NEW DELHI: The implementation of the SC/ST (Prevention of Atrocities) Act seems to dance to the political tune of BSP chief Mayawati.
Her decision to revert to a strong dalit agenda after the Lok Sabha setback marks a strong return of the special law devised to safeguard dalits as seen in the action against Congress leader Rita Bahuguna Joshi.
It is a break from two instructions issued by the Mayawati government to the police to ensure the law was not “used by dalits to harass upper castes”. The directives on May 20 and October 29, 2007, diluted the law’s implementation considerably. They even triggered criticism which went unheard as the BSP chief was riding high on `sarvjan’.
Joshi’s fate rests on a police probe establishing that a case under the SC/ST Act is made out for her remarks against the CM while talking about rape. But the instructions from the state government are blamed for weakening the legal safeguards against the sexual crime, a move even protested by the National Commission for SCs (NCSC) headed by Buta Singh.
Just seven days after Mayawati rode to power on the `sarvjan’ slogan, the state asked the police to file rape cases under SC/ST Act only after medical examinations proved the charge, and that the law be used only for heinous crimes like murder and rape.
To many, it turned the legal shield for dalits into a deterrent as even IPC does not require a medical probe to precede an FIR for rape.
Following protests from NCSC, UP amended its directives but appeared to further discourage SCs from filing cases under the special law.
The new order of October 29 asked the police to ensure that the law was not misused against innocent persons, adding, “If investigations found that a wrong case was lodged, action be taken under section 182 of IPC (providing false information).”

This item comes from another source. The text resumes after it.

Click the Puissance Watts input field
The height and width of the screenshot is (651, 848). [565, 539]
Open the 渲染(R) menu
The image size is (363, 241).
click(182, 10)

Even this move was resented as it was felt that the SC/STs victims would be reluctant to approach the police for fear of `a false or inconclusive probe’ victimizing them twice. Many felt that a false case invites action anyway but its special reiteration in the context of the SC/ST Act would scare the poor away from police.
Observers feel if there appeared a refusal to undo a message that government was diluting the law, it was out of BSP’s desire to assure non-dalits who weresceptical of it. Its strict implementation had triggered resentment in Mayawati’s previous regimes, leading to flashpoints like in BSP-BJP coalition in 1998. No wonder, the two occasions where the Act has made an impact in the present BSP rule involves the CM — cases against BKU leader Mahendra Singh Tikait and Joshi.
It is clear that the LS results turned the tide when the CM, intent to consolidate her SC base, directed the cops to display special sensitivity towards crimes against dalits. Many feel the law would again be implemented as in pre-sarvjan days.